The first thing you should know is that awk is actually a rather powerful language. Entire books have been written about its use. If you're so inclined, you can write extremely complex 1000-line scripts using awk. However, as a systems administrator (the intended audience for this article), 99% of your use of awk will consist of relatively short scripts, and one-off one-liners typed right on the command line. Here's an example of a common use of awk:
[jonesy@newhotness jonesy]$ cat access_log |
awk '{print $1}' | sort | uniq -c | sort -rn
The above one-liner uses awk to slim down the amount of data coming from the web server's access log. The access log is space-delimited, and I only want to see the first field (hence "print $1").
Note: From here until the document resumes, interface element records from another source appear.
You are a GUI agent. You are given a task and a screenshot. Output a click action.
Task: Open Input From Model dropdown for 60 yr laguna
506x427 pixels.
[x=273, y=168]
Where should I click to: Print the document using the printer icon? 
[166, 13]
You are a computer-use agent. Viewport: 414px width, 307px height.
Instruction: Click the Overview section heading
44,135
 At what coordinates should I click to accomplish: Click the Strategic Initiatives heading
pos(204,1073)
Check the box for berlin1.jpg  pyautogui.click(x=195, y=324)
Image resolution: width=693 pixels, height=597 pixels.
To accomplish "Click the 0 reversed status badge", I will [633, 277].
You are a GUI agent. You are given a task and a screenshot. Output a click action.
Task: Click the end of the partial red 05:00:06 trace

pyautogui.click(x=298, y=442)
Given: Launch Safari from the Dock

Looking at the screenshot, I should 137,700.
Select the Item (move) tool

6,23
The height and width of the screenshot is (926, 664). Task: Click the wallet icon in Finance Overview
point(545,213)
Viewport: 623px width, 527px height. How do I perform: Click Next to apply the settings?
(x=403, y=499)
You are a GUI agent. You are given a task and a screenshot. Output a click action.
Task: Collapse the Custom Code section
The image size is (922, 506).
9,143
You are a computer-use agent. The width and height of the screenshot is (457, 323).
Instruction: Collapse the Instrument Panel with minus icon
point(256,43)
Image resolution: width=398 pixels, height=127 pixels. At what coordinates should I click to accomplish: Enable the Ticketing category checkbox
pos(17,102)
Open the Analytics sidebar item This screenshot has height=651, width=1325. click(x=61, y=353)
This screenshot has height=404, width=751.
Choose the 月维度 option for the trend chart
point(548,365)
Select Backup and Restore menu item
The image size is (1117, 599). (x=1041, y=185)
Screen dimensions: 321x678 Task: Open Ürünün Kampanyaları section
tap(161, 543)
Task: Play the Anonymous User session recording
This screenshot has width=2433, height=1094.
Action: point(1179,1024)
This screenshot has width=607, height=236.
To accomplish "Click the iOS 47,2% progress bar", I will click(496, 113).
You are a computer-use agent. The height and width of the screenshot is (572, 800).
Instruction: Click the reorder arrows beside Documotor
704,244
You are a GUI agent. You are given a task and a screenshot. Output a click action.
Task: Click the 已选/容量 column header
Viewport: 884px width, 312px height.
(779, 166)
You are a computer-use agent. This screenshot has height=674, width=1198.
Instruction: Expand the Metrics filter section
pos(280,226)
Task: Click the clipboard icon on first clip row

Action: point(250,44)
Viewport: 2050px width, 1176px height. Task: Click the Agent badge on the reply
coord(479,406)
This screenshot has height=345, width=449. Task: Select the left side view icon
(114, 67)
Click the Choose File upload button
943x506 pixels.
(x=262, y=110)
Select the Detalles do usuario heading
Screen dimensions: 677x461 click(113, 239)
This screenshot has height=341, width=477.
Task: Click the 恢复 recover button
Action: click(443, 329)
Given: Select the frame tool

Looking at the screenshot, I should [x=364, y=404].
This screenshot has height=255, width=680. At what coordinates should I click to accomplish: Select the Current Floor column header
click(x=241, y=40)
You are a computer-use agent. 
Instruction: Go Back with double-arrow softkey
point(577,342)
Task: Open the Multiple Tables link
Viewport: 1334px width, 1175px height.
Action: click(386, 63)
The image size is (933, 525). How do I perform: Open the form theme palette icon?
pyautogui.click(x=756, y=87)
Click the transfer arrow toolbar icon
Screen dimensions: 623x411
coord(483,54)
Once I have that data, I want to sort it, then I have "uniq -c" provide a count of each occurrence for each unique value, and then I produce a reverse sort based on the numeric count provided by "uniq". The result has the number of hits in the left column, and the host in the right column, and the most frequent visitors are at the top of the list. Give it a shot! Even if you're hosted by an ISP, you should be able to access this log.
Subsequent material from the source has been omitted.